### INFORMATION SUPPLIED
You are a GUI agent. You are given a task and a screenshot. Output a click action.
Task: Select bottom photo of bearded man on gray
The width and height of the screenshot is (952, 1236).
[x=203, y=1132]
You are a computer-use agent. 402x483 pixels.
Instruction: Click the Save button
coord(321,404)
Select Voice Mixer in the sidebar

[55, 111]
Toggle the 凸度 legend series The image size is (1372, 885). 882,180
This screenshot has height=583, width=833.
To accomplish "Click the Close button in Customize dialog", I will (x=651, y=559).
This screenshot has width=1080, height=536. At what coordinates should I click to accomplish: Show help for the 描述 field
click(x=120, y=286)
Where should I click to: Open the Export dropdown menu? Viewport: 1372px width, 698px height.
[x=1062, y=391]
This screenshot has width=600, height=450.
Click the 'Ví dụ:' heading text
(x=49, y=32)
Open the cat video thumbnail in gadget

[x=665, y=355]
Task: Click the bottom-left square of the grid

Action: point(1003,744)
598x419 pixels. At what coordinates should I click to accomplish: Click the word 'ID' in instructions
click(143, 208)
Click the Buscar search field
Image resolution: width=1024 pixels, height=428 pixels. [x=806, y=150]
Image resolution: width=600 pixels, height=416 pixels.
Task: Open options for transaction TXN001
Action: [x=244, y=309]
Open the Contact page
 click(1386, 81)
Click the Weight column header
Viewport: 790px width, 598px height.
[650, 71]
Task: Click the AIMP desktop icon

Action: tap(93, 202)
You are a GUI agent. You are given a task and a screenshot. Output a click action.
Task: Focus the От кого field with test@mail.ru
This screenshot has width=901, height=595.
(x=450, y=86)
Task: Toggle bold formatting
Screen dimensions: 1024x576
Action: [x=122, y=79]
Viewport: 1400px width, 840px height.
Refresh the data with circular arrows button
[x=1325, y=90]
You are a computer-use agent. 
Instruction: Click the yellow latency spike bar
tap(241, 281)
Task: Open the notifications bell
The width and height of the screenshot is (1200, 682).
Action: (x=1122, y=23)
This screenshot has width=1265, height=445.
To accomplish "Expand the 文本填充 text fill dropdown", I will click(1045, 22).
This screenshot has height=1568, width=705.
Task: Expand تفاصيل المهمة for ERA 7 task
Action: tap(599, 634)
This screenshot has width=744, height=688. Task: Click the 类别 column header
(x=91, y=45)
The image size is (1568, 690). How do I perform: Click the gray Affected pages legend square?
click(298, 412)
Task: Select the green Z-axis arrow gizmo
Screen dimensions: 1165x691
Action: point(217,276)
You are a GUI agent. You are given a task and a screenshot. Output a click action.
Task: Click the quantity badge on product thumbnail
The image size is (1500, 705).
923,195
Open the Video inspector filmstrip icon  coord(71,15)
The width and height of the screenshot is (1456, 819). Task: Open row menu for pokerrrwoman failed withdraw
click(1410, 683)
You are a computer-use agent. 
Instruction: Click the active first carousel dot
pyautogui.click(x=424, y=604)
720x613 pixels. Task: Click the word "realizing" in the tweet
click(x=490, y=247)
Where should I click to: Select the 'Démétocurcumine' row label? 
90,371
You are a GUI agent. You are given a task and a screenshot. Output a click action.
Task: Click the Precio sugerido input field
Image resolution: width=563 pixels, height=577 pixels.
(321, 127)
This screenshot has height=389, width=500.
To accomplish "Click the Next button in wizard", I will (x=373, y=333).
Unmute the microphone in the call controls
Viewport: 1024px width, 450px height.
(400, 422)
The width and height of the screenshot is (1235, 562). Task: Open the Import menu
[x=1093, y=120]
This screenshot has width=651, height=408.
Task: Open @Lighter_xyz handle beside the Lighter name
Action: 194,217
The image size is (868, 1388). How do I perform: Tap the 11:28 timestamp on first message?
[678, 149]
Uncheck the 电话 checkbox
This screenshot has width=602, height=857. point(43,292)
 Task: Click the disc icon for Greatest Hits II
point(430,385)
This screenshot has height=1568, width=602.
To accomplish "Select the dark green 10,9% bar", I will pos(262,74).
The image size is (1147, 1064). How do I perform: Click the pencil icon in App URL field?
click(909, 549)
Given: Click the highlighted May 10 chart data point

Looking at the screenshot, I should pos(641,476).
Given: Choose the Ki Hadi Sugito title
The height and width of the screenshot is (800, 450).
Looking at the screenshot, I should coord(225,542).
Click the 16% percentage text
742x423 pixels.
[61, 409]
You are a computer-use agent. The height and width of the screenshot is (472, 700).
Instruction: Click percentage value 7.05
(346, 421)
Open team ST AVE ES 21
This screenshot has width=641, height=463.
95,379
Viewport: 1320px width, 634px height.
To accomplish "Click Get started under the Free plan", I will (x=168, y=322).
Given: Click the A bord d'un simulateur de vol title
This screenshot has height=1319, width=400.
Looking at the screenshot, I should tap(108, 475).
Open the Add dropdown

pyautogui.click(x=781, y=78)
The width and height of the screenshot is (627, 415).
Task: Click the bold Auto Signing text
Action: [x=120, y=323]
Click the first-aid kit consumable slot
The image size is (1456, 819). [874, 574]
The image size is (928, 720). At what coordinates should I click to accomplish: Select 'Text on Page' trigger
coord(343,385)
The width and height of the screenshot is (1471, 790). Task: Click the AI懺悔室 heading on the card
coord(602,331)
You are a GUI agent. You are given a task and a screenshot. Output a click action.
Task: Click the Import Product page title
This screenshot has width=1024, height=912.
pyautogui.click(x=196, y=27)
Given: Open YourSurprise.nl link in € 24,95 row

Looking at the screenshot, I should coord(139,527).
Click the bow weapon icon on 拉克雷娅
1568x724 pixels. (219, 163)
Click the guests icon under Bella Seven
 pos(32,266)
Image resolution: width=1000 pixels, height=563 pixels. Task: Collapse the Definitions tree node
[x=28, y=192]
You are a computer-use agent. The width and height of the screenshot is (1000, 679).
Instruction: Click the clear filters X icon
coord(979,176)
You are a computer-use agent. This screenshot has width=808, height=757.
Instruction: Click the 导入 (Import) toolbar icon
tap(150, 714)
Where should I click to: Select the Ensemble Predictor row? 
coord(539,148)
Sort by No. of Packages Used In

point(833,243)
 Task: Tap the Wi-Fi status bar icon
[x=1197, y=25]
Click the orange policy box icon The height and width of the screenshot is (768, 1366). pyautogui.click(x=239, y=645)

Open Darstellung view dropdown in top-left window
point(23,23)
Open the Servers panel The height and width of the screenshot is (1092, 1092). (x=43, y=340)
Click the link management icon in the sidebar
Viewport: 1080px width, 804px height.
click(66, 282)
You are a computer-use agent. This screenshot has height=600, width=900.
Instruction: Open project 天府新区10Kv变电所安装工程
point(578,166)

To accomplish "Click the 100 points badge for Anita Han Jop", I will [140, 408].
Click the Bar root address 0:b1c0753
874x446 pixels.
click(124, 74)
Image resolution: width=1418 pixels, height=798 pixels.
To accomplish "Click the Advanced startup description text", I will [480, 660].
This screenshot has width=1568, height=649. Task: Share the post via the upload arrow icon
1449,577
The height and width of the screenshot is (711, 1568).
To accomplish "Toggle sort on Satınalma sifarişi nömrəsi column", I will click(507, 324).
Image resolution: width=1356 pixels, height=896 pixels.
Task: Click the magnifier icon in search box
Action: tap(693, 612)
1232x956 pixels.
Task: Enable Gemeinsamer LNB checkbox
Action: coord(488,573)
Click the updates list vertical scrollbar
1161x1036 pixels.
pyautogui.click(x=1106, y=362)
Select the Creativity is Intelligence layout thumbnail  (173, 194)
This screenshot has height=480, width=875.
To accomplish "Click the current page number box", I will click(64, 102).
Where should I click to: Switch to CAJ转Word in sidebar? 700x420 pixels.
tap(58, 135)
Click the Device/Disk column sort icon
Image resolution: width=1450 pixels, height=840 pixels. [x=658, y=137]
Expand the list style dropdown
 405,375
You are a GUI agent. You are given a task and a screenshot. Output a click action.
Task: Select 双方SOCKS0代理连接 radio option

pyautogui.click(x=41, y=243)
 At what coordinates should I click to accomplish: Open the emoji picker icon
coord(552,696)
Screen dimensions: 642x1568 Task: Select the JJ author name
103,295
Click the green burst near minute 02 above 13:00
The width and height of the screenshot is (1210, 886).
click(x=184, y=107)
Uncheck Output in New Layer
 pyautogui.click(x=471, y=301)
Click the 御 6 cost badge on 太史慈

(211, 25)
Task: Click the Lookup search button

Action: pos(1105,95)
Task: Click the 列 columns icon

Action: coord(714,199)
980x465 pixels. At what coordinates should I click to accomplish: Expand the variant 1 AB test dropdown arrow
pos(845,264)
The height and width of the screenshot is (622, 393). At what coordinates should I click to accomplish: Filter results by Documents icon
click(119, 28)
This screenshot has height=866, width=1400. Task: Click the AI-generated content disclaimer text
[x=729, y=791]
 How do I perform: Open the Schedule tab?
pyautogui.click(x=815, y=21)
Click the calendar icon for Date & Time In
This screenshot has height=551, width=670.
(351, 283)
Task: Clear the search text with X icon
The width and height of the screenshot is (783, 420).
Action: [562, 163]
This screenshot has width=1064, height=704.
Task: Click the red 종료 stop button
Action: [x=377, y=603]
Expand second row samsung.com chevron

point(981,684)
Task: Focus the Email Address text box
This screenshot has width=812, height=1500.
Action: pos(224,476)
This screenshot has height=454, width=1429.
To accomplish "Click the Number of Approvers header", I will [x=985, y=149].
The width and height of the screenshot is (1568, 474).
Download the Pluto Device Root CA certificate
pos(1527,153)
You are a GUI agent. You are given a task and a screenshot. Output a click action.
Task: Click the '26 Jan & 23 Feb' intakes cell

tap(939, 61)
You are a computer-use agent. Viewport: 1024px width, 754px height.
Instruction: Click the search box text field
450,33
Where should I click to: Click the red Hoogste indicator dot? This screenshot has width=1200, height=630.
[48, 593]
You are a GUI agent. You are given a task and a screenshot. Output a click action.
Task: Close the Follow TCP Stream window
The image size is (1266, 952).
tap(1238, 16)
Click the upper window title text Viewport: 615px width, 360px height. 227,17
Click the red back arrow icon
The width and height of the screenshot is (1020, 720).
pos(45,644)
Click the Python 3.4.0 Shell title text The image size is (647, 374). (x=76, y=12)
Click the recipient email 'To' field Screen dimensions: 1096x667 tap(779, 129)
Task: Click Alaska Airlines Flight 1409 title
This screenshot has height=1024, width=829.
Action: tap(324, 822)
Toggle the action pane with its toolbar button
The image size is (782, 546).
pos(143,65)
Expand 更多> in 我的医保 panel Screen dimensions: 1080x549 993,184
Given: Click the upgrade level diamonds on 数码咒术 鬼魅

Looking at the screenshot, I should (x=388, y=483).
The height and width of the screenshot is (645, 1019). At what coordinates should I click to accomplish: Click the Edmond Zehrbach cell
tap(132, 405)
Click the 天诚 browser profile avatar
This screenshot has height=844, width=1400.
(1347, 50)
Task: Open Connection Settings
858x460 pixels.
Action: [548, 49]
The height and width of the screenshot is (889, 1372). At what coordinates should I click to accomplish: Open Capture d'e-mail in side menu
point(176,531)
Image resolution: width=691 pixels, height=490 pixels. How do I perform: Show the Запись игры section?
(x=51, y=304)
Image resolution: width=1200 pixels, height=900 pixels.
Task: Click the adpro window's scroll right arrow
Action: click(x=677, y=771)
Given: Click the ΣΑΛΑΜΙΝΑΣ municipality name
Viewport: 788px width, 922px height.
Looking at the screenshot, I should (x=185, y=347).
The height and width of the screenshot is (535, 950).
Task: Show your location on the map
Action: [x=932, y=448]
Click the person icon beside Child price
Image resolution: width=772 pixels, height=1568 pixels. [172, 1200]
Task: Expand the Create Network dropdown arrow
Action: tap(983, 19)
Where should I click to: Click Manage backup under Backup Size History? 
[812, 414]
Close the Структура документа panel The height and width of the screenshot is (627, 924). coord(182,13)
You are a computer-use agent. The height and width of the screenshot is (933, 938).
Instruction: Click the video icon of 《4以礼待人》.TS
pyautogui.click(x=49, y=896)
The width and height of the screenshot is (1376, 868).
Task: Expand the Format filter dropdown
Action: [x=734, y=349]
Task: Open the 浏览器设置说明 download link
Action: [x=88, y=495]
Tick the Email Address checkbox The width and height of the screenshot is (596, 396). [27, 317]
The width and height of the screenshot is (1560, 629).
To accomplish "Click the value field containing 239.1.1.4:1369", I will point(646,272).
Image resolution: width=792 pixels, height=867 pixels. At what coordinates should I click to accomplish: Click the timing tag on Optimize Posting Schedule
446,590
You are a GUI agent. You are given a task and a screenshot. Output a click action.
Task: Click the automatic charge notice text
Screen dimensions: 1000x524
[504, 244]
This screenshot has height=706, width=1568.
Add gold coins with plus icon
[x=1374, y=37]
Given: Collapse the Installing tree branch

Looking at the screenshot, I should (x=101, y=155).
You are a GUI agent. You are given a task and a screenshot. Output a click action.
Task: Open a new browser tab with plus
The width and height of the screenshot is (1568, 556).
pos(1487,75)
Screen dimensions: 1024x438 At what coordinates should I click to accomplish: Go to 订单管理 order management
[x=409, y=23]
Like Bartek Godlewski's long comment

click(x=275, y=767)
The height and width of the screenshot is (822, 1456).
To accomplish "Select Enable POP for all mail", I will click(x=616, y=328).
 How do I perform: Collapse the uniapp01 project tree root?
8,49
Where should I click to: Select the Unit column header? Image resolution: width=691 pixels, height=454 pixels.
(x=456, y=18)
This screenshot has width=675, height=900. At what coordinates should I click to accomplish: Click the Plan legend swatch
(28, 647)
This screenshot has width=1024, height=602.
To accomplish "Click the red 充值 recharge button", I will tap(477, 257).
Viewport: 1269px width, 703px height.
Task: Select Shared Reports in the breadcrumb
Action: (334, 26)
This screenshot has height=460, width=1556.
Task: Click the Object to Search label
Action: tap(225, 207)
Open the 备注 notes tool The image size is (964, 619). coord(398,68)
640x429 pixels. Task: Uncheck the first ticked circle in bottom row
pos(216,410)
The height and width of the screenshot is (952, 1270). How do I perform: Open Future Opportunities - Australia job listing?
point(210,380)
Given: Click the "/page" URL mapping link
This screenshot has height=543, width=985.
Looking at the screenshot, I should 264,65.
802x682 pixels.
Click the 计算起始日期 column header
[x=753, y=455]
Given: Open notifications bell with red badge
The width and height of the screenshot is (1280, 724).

### WORK ITEM
Going down the listing above, begin printing at the line with "Click the person icon beside Child price" and finish with the line with "is (933, 938).", exactly as they appear.

### ANSWER SECTION
Click the person icon beside Child price
Image resolution: width=772 pixels, height=1568 pixels. [172, 1200]
Task: Expand the Create Network dropdown arrow
Action: tap(983, 19)
Where should I click to: Click Manage backup under Backup Size History? 
[812, 414]
Close the Структура документа panel The height and width of the screenshot is (627, 924). coord(182,13)
You are a computer-use agent. The height and width of the screenshot is (933, 938).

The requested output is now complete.